The review question and the inclusion criteria were clear, except for study design. No study design criteria were initially defined, but the review effectively restricted itself to double-blinded randomised placebo-controlled trials, which also met other quality criteria through the application of a very rigorous quality assessment. The authors reported considerable details on the participants, treatments and conduct of the 14 studies that did not fulfil these criteria, but did not report their results.
The search strategy was good and included German articles, as many studies have apparently been conducted in Germany. No details of the study selection and data extraction processes were included, so it is impossible to judge whether these were adequate to guard against errors. The validity assessments were checked by a second reviewer.
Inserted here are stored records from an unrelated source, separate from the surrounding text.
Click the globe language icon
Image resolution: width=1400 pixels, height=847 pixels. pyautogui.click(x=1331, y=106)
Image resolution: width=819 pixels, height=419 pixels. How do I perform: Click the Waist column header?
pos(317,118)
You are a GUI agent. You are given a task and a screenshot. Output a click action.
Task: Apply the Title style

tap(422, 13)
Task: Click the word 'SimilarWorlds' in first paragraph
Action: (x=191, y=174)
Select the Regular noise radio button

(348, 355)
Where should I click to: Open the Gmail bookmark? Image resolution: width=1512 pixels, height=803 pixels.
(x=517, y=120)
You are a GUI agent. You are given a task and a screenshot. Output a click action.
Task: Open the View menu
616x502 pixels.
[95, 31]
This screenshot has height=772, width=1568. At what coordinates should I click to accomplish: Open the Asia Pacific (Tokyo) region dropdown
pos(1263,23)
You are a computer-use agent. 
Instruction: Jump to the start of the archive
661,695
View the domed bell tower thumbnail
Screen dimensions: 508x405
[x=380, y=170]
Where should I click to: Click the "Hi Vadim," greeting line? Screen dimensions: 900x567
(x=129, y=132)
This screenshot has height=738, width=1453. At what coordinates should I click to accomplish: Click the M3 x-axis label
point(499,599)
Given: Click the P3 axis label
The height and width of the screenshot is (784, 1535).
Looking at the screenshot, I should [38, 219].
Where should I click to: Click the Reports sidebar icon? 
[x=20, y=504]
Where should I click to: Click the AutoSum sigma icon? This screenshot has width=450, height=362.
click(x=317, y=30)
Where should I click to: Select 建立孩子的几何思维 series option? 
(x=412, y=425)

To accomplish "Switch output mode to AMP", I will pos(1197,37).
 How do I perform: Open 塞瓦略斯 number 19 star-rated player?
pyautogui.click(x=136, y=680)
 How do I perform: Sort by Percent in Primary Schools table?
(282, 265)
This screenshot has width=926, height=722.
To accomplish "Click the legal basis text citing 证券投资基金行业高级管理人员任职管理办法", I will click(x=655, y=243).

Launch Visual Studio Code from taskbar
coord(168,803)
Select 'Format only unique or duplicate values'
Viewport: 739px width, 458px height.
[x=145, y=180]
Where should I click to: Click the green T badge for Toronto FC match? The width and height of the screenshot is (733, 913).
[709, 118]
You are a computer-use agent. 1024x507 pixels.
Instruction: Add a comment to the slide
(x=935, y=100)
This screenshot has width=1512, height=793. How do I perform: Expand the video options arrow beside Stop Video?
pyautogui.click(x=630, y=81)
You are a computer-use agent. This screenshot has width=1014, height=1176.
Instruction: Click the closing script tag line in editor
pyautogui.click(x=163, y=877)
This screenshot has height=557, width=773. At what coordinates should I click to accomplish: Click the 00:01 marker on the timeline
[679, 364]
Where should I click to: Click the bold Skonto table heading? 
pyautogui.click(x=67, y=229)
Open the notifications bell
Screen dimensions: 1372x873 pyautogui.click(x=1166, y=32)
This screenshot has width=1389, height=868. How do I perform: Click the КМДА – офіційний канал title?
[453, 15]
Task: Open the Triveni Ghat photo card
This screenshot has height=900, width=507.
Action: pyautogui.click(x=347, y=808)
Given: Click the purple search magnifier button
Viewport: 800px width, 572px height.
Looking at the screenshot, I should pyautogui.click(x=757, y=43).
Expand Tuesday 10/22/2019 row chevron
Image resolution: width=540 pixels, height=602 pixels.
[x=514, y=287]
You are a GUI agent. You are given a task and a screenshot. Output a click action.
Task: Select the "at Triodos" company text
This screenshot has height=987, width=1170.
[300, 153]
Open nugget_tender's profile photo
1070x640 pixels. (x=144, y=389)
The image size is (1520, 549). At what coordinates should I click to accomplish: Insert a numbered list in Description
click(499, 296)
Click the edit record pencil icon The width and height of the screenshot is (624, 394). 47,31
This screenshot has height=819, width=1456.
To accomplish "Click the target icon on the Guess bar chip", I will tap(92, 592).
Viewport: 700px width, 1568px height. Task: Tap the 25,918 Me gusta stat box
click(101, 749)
Basic results from the three placebo-controlled RCTs were mentioned in the 'Discussion' section. However, the authors neither reported nor undertook any statistical analysis of the results, and so the statistical significance of the results could not be assessed. Whilst the authors are correct to point out that confidence intervals provide more information than statistical significance alone, a test of significance with an associated p-value would, nevertheless, have conveyed useful information. These three studies were rated as having inadequate evidence on the grounds that there were no details of the randomisation process and that, even where the investigators were blinded, the patients might not have been (although this would not have be a common scenario). The studies were also criticised for not reporting power calculations, confidence intervals and details of prognostic factors. Whilst all these considerations are certainly worthy of note in assessing study validity, it is the opinion of this reviewer that the results of such trials, although certainly not of the highest quality, should be fully reported to be more informative. The authors' conclusions appear to be justified, but more details of the trials constituting the 'preliminary evidence' would have been helpful.